In the modern age, 'disruption' has been defined as 'radical change to an existing industry or market due to technological innovation'. With the advent of Industry 4.0, we have seen this termed 'digital disruption'. However, the dawn of the Covid-19 pandemic has turned disruption on its head. We are not just innovating for competitive advantage, we are innovating for survival. This latest disruption, which necessitates technological innovation, has given us the opportunity to reshape the chemicals sector.
Across industries, we have seen new ways to coordinate, collaborate and communicate which have been dominated by technology. Innovation today is characterised by the collaboration between increasingly powerful machinery and digital technology and the unique creative potential of the human being.
And while the rat race has been focusing on investing in the latest and greatest technological innovation, it is our investment in the human being which must now be our focus.
The silver lining of disruption
The chemicals industry, like any other, has seen a re-imagining of work, workforces and workplaces. It has been the fifth hardest hit industry globally due to supply chain challenges, oil price fluctuations, and deglobalisation, amongst others. However, this disruption has also primed us for new business models, new partnerships, and a new approach to problem-solving. What this means is that there is a silver lining to this disruption.

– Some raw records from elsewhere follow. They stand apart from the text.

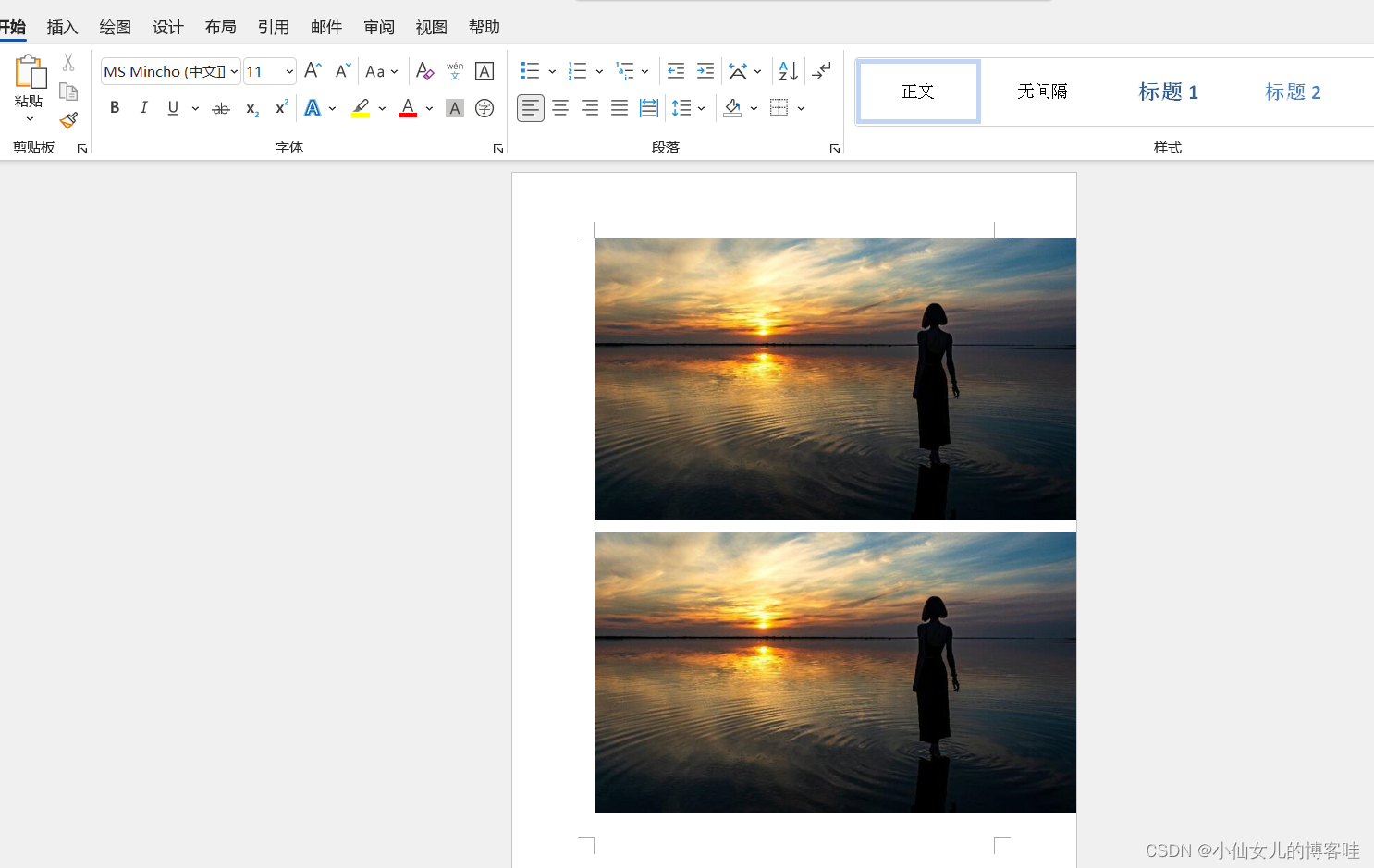The image size is (1374, 868).
Task: Apply the 无间隔 style
Action: 1043,92
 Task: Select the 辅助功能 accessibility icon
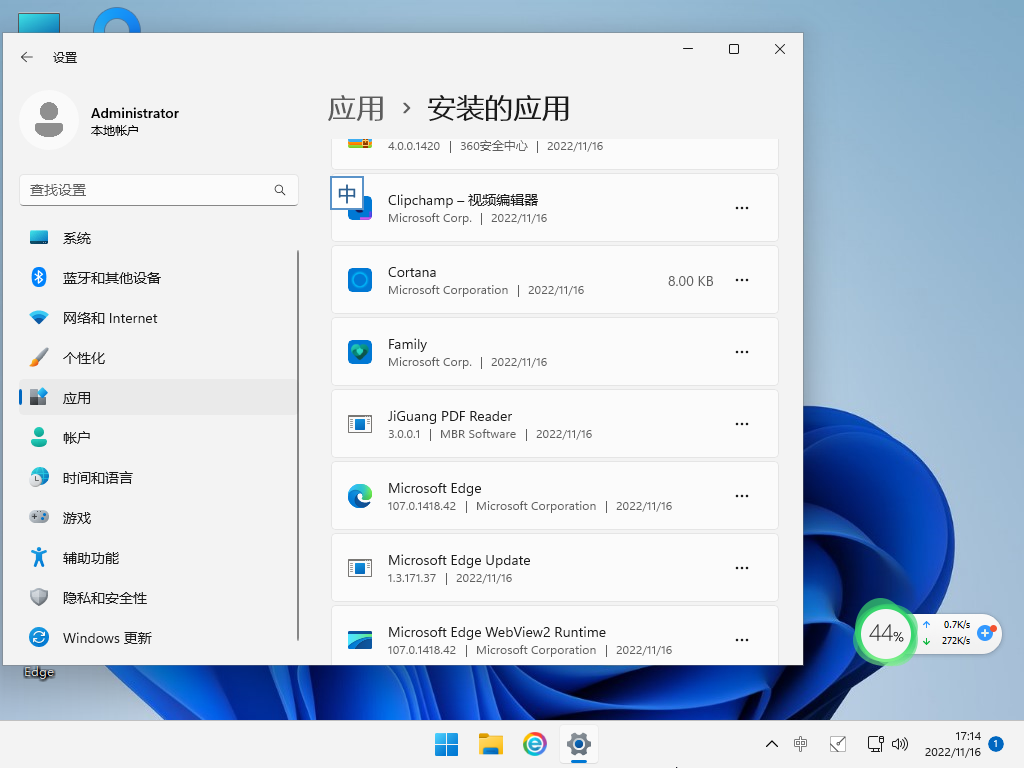click(x=40, y=557)
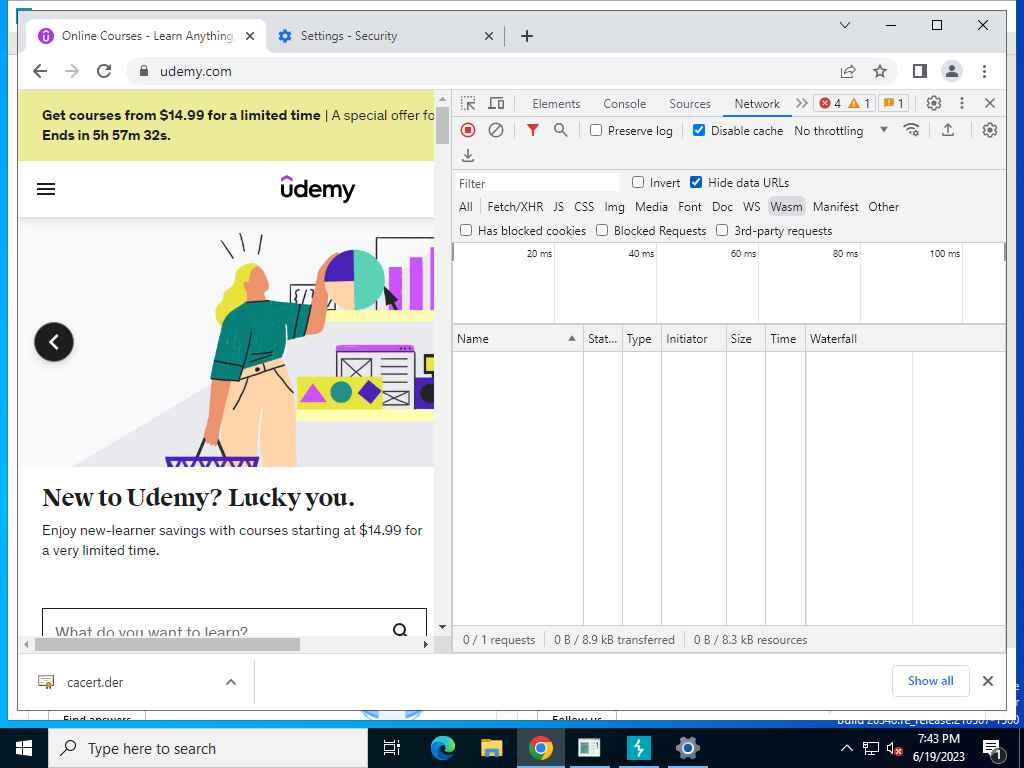The height and width of the screenshot is (768, 1024).
Task: Open network conditions wifi icon
Action: click(912, 130)
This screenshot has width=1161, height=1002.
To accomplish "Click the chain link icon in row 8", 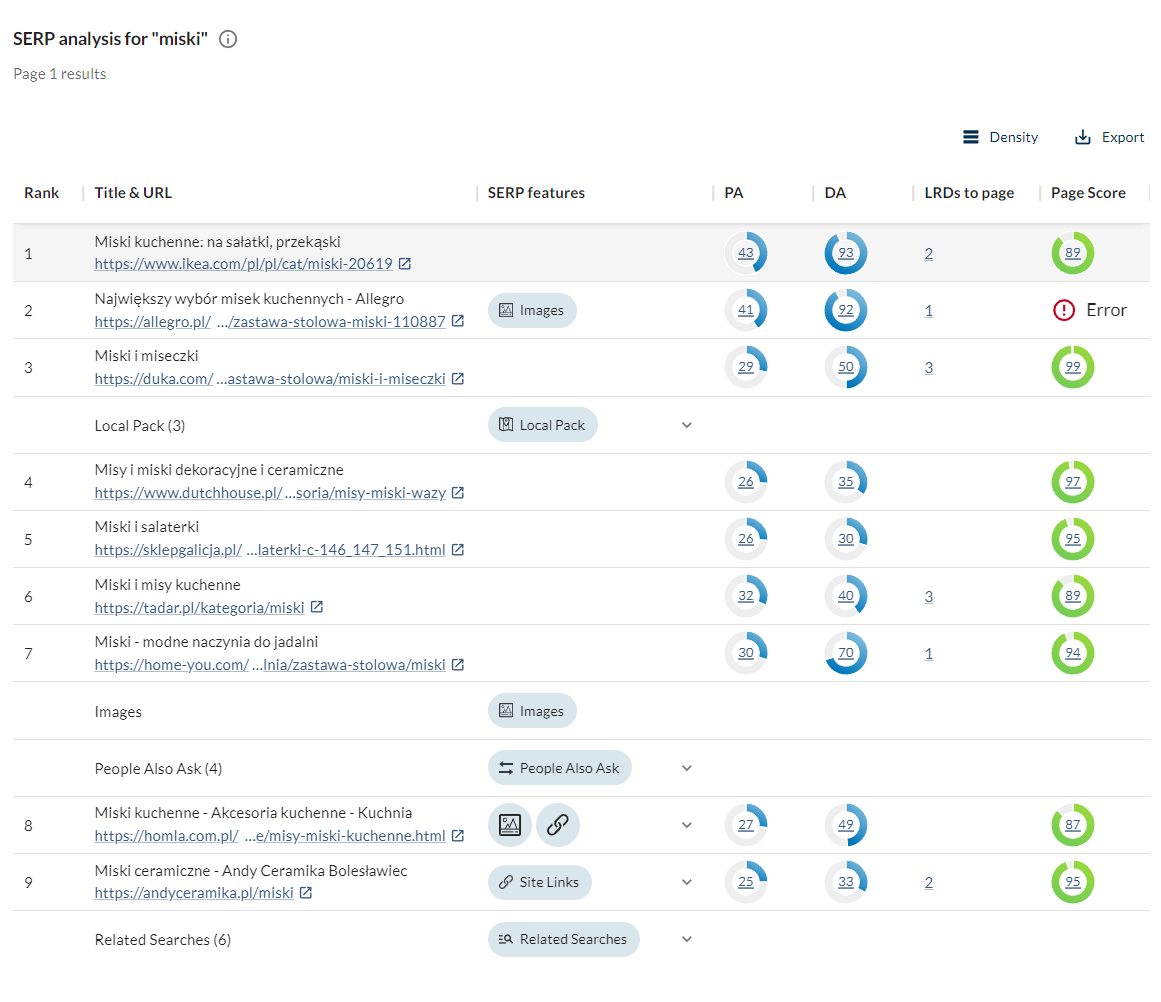I will pyautogui.click(x=558, y=825).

We have the chance to renew our focus on the UN Sustainable Development Goals, such as economic growth (goal 8), responsible consumption and production (goal 12), climate action (goal 13), and industry, innovation, and infrastructure (goal 9). To achieve these goals, we need to ensure we have the skills to take advantage of new opportunities, to continue driving innovation, and to be truly globally competitive.
At the heart of innovation is education
We cannot expect to meet the demands of the new world order without investing in our people. Sector education training authorities such as Chieta have the responsibility to assess the rising skills demands and set plans into action to address these demands. I believe that filling tomorrow’s skills deficit starts with Stem education, today.
At Chieta, we have increased our focus on Stem education initiatives with the goal of developing the next generation of problem solvers, critical thinkers, and innovative leaders for the chemical industries. For example, we have plans to ensure that every corner of the country has a fully automated Smart Skills Centre by 2025. These centres will include spaces for training to be conducted in augmented reality (AR) and virtual reality (VR). The first of these is already in the works in the Saldanha Bay Industrial Development Zone. The centre, which will focus on basic digital skills, is aimed at addressing the digital skills divide in the district and at helping surrounding businesses and rural community members to learn technology-related skills.
We are also leading the way with new and innovative skills programmes such as our recently launched robotics programme in partnership with the South West Gauteng TVET College. For school-level youth, our ‘Beyond 4.0 Stem’ initiative is designed to ignite curiosity, foster innovation, and create a climate in which the youth can see themselves as future leaders.
By partnering with our skills development providers (SDPs), we want to equip South Africans with the important skills they will need to take advantage of our rapidly changing landscape. If we see disruption through the lens of opportunity, we have the power to reshape the industry towards sustainable economic development.